Le problème global de la fonction syndicale dans la relation capital-travail et de son évolution avec les formes d’exploitation de la force de travail a fait l’objet d’un précédent article, Heurs et malheurs de la représentation syndicale. Cette évolution, découlant d’une part de la globalisation du capital et des nouvelles techniques de production, et d’autre part des impératifs généraux du capitalisme liés à la baisse du taux de profit, nécessitait l’adaptation de règles fixées (pour la France) il y a plus de soixante ans.
Cette adaptation n’était pas chose facile car cela bousculait pas mal d’intérêts. D’autant plus qu’en France la pratique du paritarisme dans nombre d’institutions annexes aux relations de travail avait au fil des ans installé des positions de pouvoir et de financement que précisément la réforme se promettait de simplifier sinon d’éliminer.

■ TÂCHES
1) Résumez en une ou deux phrases le paragraphe du texte sur la représentation syndicale qui commence par « Cette adaptation n’était pas chose facile », en gardant ses idées principales.
2) Reproduisez sans rien changer le passage du texte sur la représentation syndicale qui va de « Le problème global » à « simplifier sinon d’éliminer. ».
Les enregistrements qui viennent ensuite sont un matériau à part, sans lien avec le texte.

■ DONNÉES EXTRAITES
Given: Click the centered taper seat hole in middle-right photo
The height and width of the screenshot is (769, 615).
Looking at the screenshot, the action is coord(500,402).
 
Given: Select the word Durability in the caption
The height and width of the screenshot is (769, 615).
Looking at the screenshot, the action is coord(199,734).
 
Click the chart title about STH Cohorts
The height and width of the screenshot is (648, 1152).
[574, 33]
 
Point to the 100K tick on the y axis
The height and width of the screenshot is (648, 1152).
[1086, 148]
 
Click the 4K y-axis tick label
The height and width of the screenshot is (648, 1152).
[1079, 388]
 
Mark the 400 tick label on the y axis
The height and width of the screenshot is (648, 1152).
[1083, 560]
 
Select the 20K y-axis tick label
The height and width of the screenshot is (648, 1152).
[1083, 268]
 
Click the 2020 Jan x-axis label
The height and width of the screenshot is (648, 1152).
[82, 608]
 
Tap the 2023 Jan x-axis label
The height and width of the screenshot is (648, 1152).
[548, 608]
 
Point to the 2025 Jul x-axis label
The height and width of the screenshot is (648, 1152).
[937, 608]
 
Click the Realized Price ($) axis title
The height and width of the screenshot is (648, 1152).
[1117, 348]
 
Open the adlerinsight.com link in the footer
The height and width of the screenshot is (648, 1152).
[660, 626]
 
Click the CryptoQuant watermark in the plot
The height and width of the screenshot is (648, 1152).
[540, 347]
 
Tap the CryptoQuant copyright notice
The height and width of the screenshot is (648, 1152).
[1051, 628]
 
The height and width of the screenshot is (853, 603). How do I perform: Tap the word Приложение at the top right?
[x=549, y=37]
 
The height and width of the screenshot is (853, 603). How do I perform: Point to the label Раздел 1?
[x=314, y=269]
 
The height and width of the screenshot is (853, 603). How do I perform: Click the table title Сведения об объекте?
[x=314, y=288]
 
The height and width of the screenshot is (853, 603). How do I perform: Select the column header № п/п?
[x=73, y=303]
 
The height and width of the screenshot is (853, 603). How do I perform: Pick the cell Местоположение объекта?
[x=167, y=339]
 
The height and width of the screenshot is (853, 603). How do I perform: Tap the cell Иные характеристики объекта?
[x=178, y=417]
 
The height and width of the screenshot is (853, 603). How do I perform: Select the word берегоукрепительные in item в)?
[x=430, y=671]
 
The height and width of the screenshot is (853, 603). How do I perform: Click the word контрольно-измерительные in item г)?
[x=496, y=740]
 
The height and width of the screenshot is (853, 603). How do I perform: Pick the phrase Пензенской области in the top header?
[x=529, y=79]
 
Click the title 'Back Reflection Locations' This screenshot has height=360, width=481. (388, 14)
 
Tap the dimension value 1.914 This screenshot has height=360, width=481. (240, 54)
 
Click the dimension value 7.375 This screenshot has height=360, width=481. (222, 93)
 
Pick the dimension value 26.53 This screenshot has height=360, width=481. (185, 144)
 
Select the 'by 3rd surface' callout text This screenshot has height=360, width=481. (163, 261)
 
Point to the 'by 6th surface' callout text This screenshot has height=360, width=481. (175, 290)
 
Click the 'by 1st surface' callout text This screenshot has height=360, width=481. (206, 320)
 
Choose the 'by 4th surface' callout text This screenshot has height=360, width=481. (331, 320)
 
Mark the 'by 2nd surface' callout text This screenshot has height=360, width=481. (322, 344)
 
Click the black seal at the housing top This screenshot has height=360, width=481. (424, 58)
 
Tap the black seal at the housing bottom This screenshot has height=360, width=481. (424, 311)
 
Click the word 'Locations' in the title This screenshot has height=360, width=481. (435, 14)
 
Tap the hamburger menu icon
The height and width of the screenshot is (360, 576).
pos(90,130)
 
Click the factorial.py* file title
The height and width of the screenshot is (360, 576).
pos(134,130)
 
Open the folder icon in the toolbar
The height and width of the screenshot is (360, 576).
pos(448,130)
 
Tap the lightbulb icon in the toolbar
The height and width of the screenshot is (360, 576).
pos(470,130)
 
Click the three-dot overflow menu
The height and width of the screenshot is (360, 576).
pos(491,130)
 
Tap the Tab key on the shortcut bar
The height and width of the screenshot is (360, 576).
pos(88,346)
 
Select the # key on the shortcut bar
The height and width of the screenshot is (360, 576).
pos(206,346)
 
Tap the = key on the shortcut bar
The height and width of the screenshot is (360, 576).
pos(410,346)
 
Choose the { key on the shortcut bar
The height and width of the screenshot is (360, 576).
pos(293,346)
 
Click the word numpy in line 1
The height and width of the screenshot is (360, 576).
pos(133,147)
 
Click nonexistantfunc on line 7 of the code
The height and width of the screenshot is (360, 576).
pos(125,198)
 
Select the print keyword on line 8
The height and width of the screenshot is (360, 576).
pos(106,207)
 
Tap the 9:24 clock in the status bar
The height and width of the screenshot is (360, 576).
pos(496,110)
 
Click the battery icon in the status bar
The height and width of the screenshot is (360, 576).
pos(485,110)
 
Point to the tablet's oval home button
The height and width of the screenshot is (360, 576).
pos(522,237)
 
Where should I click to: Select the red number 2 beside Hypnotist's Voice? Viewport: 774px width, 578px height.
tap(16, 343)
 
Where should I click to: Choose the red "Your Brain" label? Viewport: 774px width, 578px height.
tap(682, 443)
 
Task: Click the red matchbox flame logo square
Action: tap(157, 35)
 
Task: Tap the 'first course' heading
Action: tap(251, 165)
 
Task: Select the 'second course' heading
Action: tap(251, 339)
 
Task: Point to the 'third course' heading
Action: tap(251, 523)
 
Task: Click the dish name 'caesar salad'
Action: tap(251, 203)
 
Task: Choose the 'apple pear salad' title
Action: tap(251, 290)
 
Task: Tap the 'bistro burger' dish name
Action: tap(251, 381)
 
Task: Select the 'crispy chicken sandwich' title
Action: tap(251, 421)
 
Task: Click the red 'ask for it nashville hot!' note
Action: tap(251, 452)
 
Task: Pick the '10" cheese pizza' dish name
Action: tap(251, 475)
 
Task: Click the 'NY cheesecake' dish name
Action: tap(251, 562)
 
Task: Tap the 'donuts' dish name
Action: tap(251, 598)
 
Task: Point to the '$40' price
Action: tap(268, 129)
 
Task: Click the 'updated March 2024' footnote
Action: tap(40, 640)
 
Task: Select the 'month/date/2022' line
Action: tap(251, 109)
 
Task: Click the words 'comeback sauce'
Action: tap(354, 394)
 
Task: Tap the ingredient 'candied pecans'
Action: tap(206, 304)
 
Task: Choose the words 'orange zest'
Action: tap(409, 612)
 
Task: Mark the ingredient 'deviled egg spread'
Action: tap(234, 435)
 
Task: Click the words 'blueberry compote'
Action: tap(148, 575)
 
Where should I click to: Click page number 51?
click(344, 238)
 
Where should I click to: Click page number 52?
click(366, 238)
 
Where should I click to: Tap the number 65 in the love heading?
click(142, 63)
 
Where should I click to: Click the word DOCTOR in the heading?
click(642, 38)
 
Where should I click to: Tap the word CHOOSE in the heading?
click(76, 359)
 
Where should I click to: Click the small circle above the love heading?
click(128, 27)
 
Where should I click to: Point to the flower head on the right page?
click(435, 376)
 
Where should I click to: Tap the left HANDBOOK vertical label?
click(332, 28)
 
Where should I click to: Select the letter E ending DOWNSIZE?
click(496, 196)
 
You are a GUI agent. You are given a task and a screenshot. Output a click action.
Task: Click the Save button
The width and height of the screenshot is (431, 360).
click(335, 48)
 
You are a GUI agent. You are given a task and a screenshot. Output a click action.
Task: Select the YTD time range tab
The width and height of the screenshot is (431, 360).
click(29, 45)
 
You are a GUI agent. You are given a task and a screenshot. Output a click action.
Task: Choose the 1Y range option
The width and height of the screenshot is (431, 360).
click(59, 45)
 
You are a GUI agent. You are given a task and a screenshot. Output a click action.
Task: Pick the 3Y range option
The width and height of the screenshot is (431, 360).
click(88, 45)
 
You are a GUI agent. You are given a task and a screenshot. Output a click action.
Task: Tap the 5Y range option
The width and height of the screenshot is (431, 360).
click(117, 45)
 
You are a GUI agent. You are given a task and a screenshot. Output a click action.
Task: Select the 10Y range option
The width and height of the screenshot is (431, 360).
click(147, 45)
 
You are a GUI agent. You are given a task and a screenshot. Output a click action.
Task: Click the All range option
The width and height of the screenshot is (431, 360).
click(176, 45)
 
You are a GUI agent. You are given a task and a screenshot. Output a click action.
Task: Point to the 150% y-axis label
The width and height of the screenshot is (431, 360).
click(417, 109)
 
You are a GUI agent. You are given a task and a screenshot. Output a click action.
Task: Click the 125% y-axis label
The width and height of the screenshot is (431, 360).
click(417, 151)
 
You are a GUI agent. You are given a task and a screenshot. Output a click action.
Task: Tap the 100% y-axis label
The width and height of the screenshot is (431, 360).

■ RÉPONSES
1) Cette adaptation était difficile, car elle dérangeait beaucoup d’intérêts. En France surtout, le paritarisme avait installé au fil des ans, dans de nombreuses institutions liées aux relations de travail, des positions de pouvoir et de financement que la réforme voulait simplifier, voire supprimer.

2)
Le problème global de la fonction syndicale dans la relation capital-travail et de son évolution avec les formes d’exploitation de la force de travail a fait l’objet d’un précédent article, Heurs et malheurs de la représentation syndicale. Cette évolution, découlant d’une part de la globalisation du capital et des nouvelles techniques de production, et d’autre part des impératifs généraux du capitalisme liés à la baisse du taux de profit, nécessitait l’adaptation de règles fixées (pour la France) il y a plus de soixante ans.
Cette adaptation n’était pas chose facile car cela bousculait pas mal d’intérêts. D’autant plus qu’en France la pratique du paritarisme dans nombre d’institutions annexes aux relations de travail avait au fil des ans installé des positions de pouvoir et de financement que précisément la réforme se promettait de simplifier sinon d’éliminer.